Configure PostgreSQL

Default PostgreSQL settings (shared_buffers = 128MB, work_mem = 4MB, etc.) are far too conservative for analytical workloads. gen_pg_conf.py auto-detects your hardware (CPU, RAM, disk type) and generates an optimized tpch_postgres.conf with recommended settings synthesized from PostgreSQL Wiki and EDB OLAP tuning guide, combined with benchmark experience. The output is a starting point — adjust to your workload.

python3 gen_pg_conf.py              # writes tpch_postgres.conf
python3 gen_pg_conf.py --dry-run    # preview without writing

Apply it and restart:

echo "include = '$(pwd)/tpch_postgres.conf'" >> $(psql -tA -c "SHOW config_file")
pg_ctl restart -D $(psql -tA -c "SHOW data_directory")

Key parameters tuned: shared_buffers (25% RAM), effective_cache_size (75% RAM), work_mem, max_parallel_workers_per_gather, random_page_cost (SSD vs HDD), max_wal_size, jit, and more.

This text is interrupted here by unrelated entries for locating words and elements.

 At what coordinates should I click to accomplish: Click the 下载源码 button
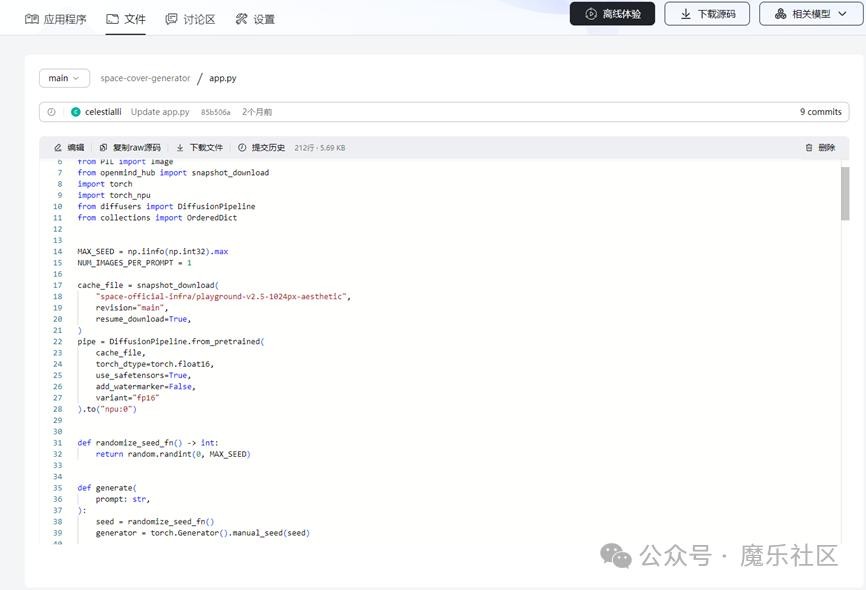[x=707, y=14]
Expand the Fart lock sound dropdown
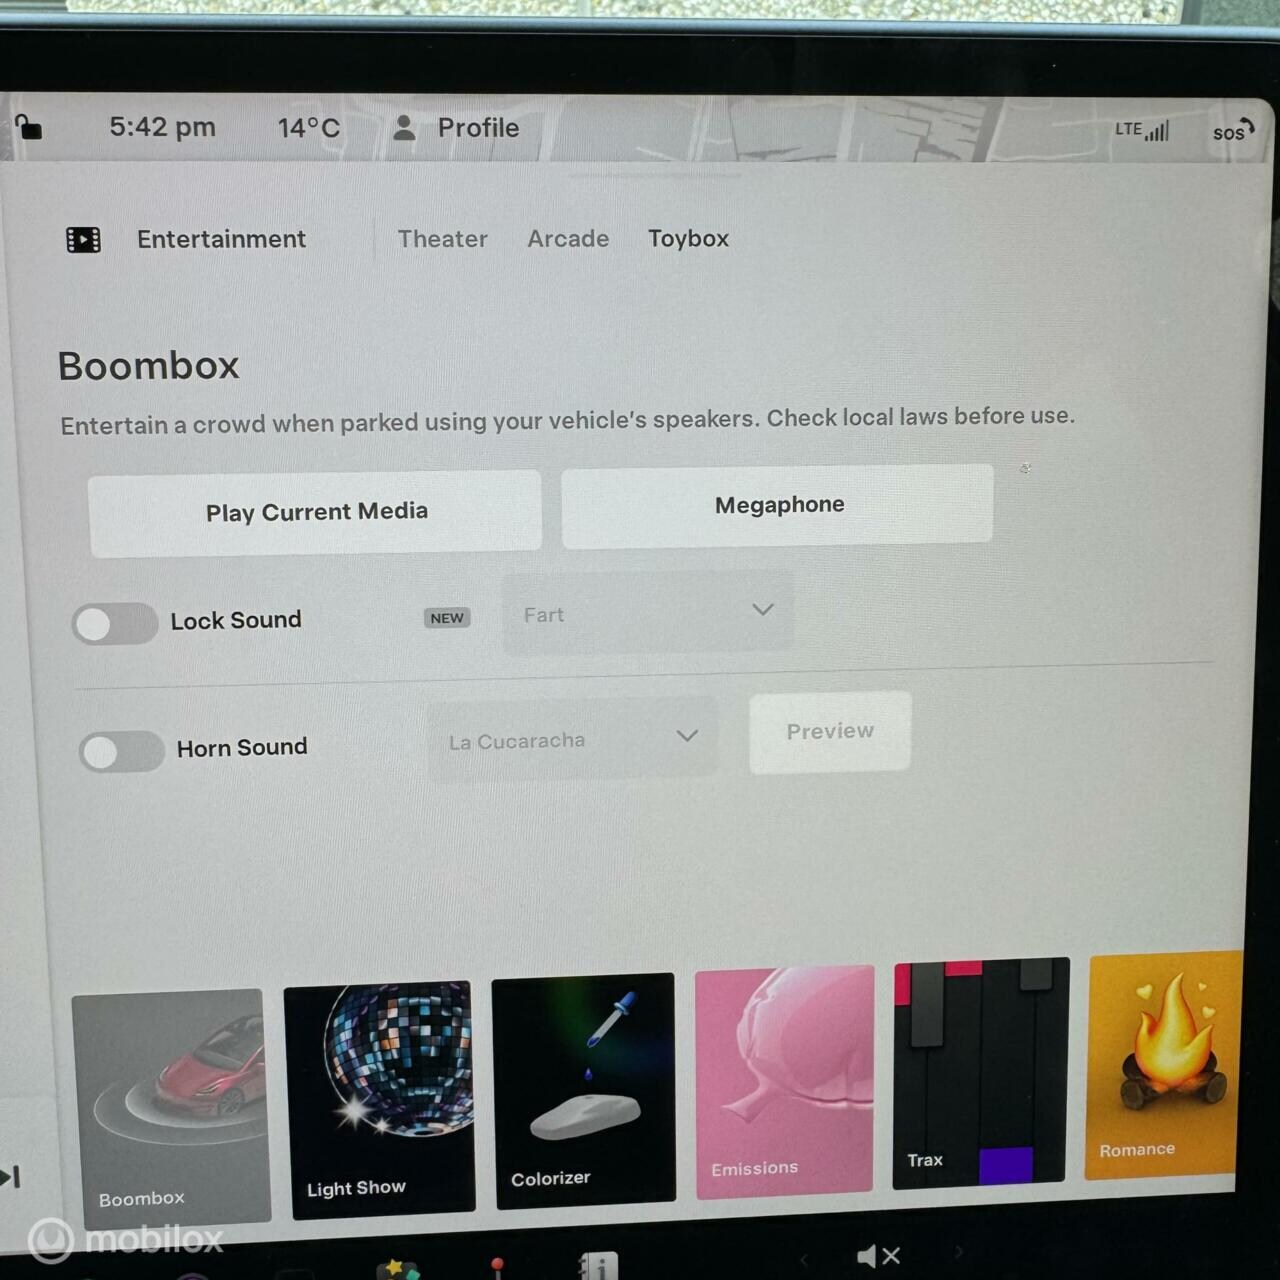Screen dimensions: 1280x1280 coord(648,613)
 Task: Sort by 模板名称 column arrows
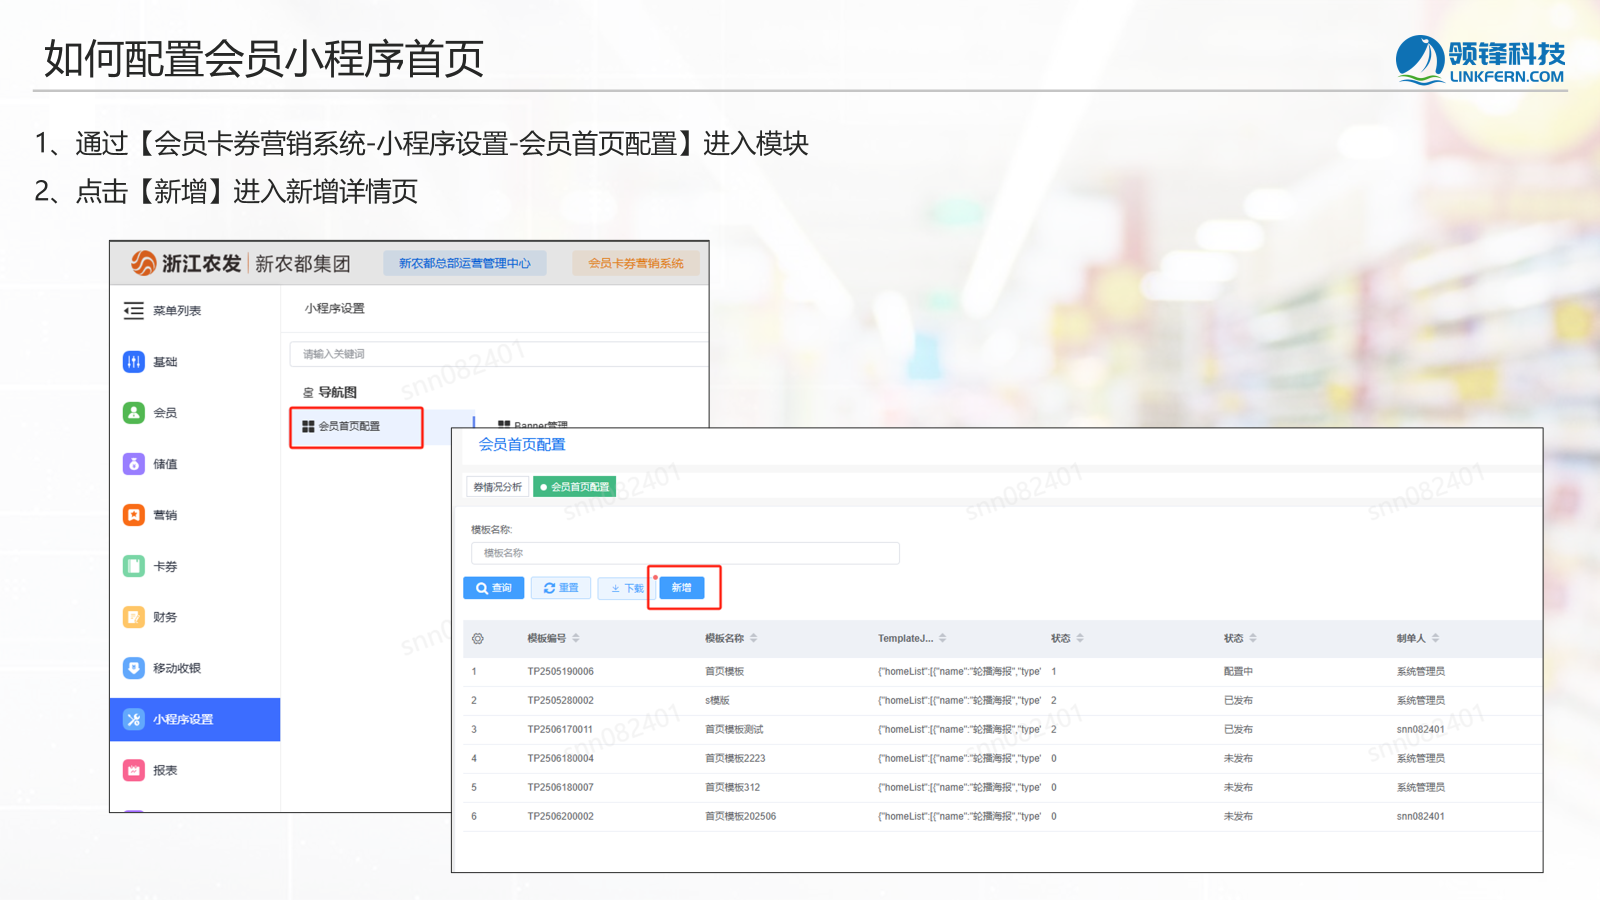pos(754,638)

See the generated file for details.

Quick Start

One-shot

CREATE EXTENSION tpch;
CALL tpch.run();  -- SF=1, single-threaded (default)

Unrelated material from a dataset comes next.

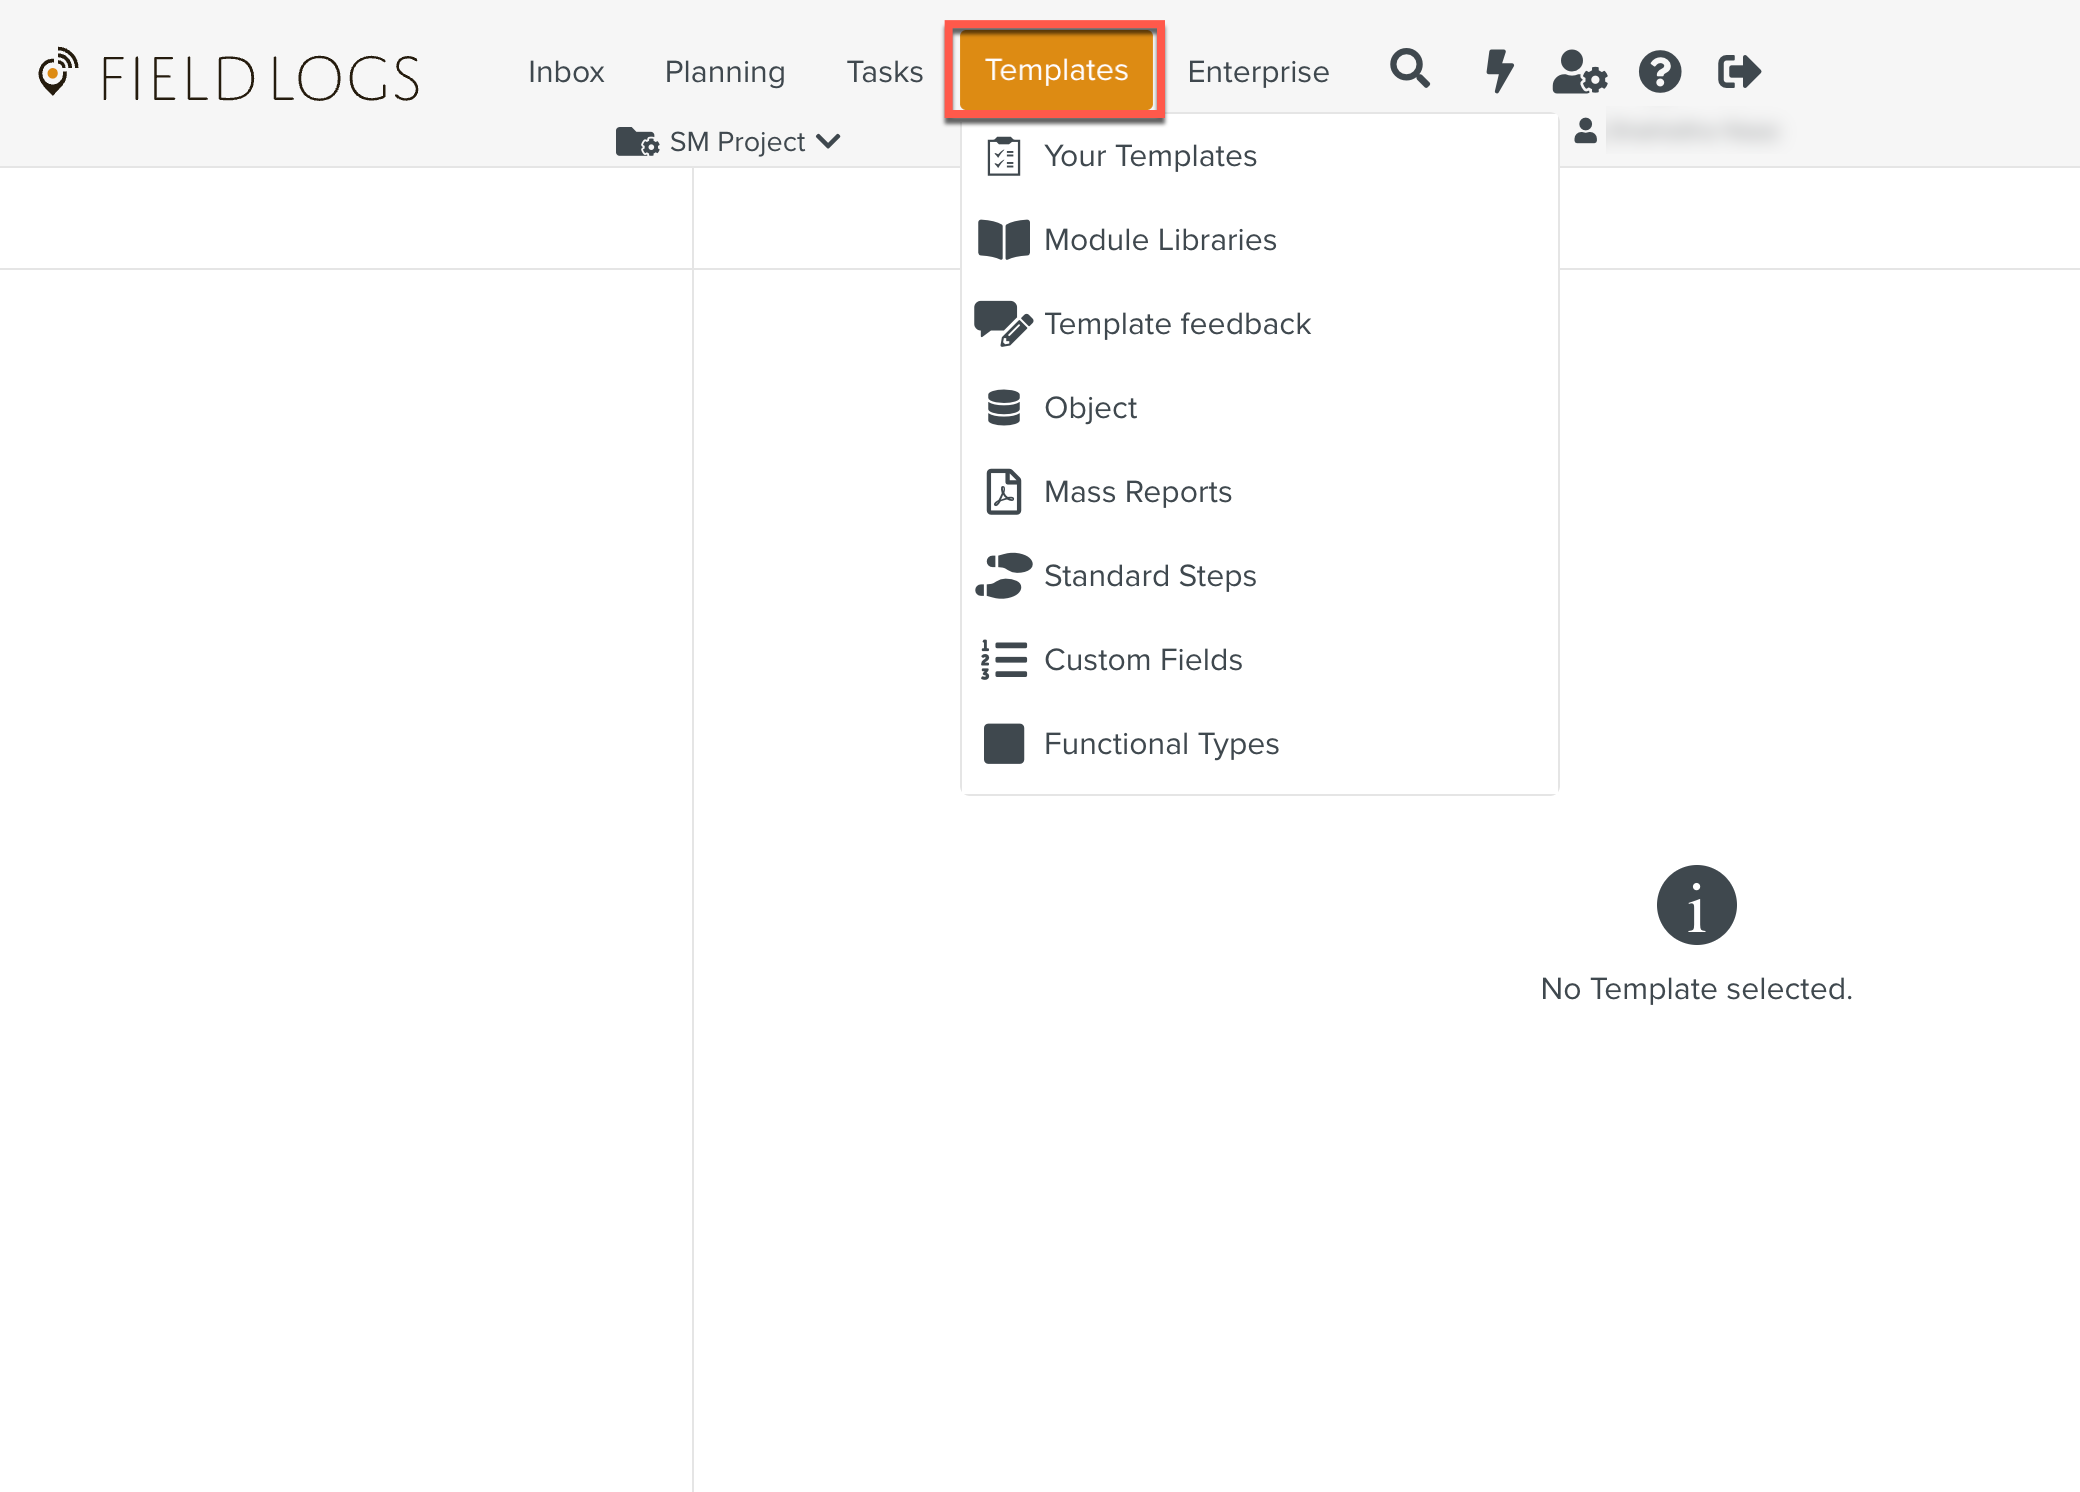
Task: Click the help question mark icon
Action: click(1659, 72)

run() executes the full pipeline: schema → data generation → load → query generation → benchmark.

-- For larger scale factors:
SELECT tpch.config('data_dir', '/data/tpch_tmp');  -- optional: set data dir (default: /tmp/tpch_data)
CALL tpch.run(100, 8);  -- SF=100 (~100 GB), 8 parallel workers

Step by step

CREATE EXTENSION tpch;
SELECT tpch.gen_schema();          -- 1. create 8 TPC-H tables
SELECT tpch.gen_data(1, 8);        -- 2. generate SF-1 (~1 GB) .tbl files, 8 parallel workers
SELECT tpch.load_data(8);          -- 3. load .tbl files into tables, 8 parallel workers
SELECT tpch.gen_query();           -- 4. generate 22 queries (scale auto-detected from gen_data)
SELECT tpch.bench();               -- 5. run all 22 queries
SELECT tpch.clean_data();          -- 6. (optional) delete .tbl files to free disk space

Check the latest results:

SELECT * FROM tpch.bench_summary;

Built and tested on PostgreSQL 19devel. Older versions should also work. If not, please create an issue.

Functions

Function Returns Description
tpch.config(key) TEXT Get config value
tpch.config(key, value) TEXT Set config value
tpch.info() TABLE Show all resolved paths and scale factor
tpch.run(scale, parallel=1) Full pipeline: gen_schema → gen_data → load_data → gen_query → bench
tpch.gen_schema() TEXT Create 8 TPC-H tables under tpch schema
tpch.gen_data(scale, parallel=1) TEXT Generate .tbl files via dbgen
tpch.load_data(workers=4) TEXT Load .tbl files into tables and analyze
tpch.clean_data() TEXT Delete .tbl files from data_dir to free disk space
tpch.gen_query(scale=auto) TEXT Generate 22 queries; scale auto-detected from gen_data, default 1
tpch.show(qid) TEXT Return query text
tpch.exec(qid) TEXT Execute one query, save result to tpch.bench_results
tpch.bench(mode) TEXT Run or explain all 22 queries, update bench_summary
tpch.explain(qid, opts) SETOF TEXT EXPLAIN a single query

run(scale, parallel)

Runs the complete benchmark pipeline in one call.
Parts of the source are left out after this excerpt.